Una nueva ley aprobada por el parlamento del estado de Australia del Sur, que entró hoy en vigor, impedirá a David Hicks, conocido como el "talibán australiano", vender su historia cuando sea liberado el próximo 29 de diciembre.

El líder del gobierno de Australia del Sur, el laborista Mike Rann, subrayó que cuando salga de la cárcel de Yatala, en Adelaida, Hicks podrá contar su versión de los hechos, pero no podrá obtener réditos comerciales con su publicación.

Rann recordó que Hicks se declaró culpable de apoyar el terrorismo: "hay documentos judiciales que indican que fue entrenado para la guerra de guerrillas para usar armas, para realizar secuestros y asesinatos y para mí estas actividades no son propias de un buen ciudadano".
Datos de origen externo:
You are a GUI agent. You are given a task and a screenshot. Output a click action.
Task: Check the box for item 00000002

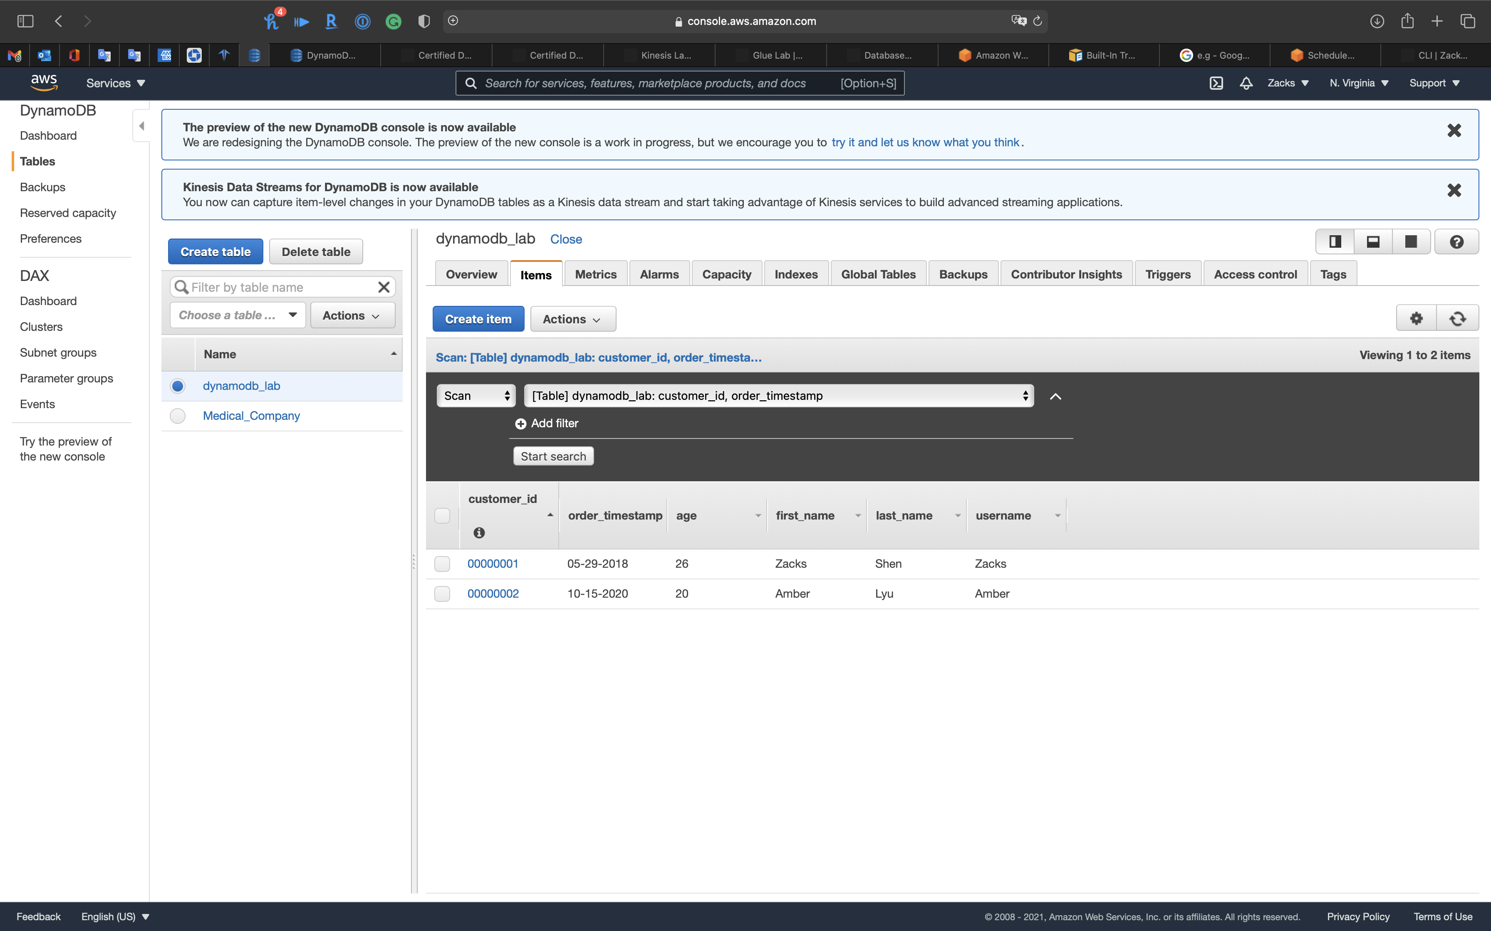pos(442,594)
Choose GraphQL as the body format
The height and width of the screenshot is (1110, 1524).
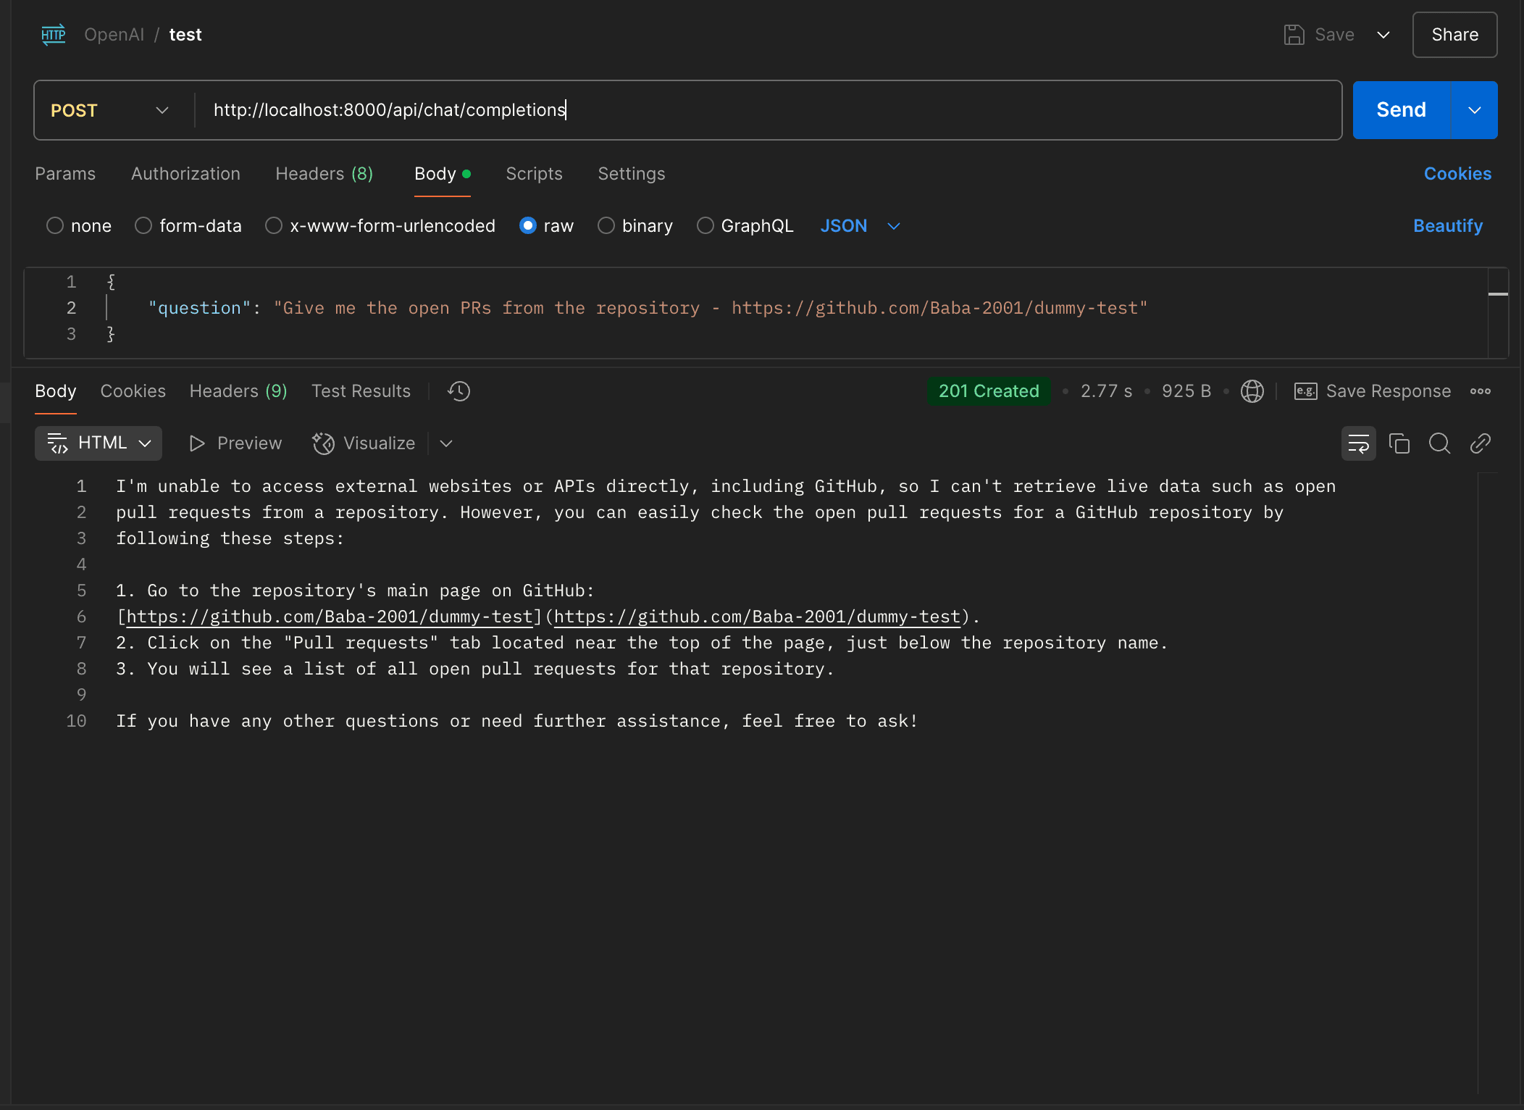point(705,226)
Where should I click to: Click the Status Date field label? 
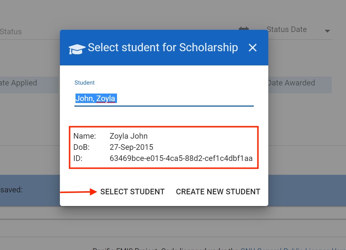click(x=287, y=30)
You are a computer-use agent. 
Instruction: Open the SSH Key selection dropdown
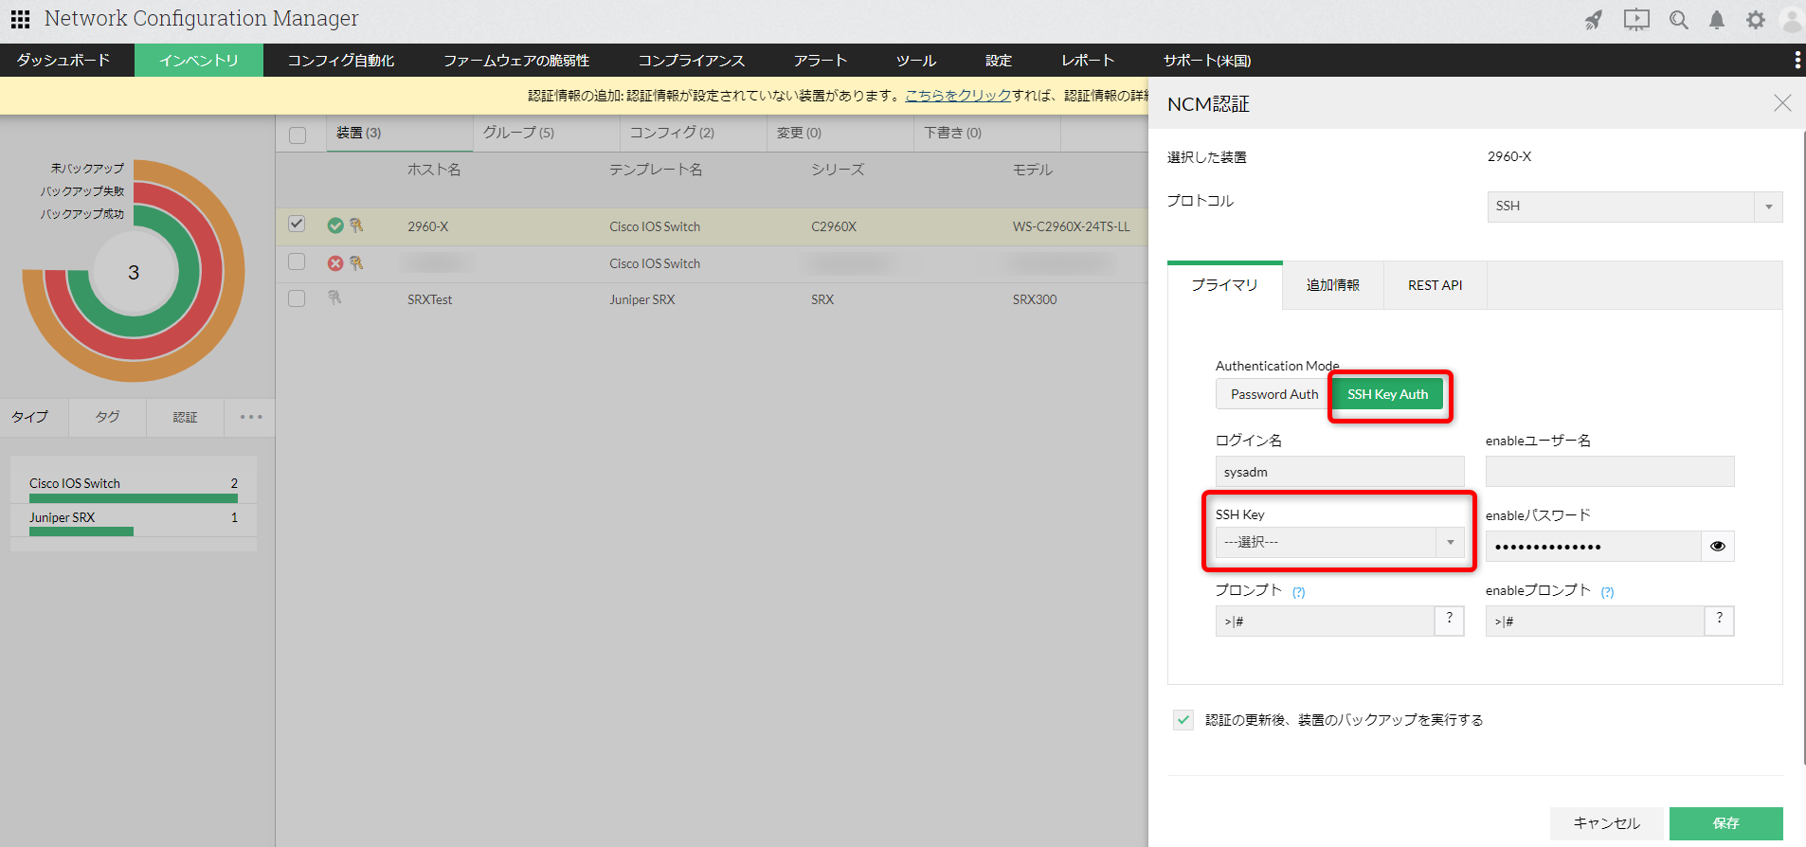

Hicks fue condenado a siete años de cárcel el pasado 30 de marzo, pero dado que había cumplido ya más de cinco años encerrado en la base militar estadounidense en Guantánamo (Cuba), podrá ser liberado a finales de diciembre.

Los abogados de Hicks pactaron con la Fiscalía una condena reducida a cambio de que su cliente se comprometiera a declararse culpable y a no hablar con ningún medio de comunicación durante un año.

Nacido en Adelaida, de 32 años y padre de dos hijos, Hicks fue capturado en Afganistán por la Alianza del Norte en diciembre de 2001 y entregado a los militares estadounidenses por una recompensa de 1.000 dólares 685 euros).

Pocos han visto a Hicks desde finales de los años 90 del pasado siglo, cuando se marchó de Australia, y su abogado, David McLeod, dijo esta semana que intentará aprovechar esa circunstancia a su favor para intentar que evite a los medios de comunicación.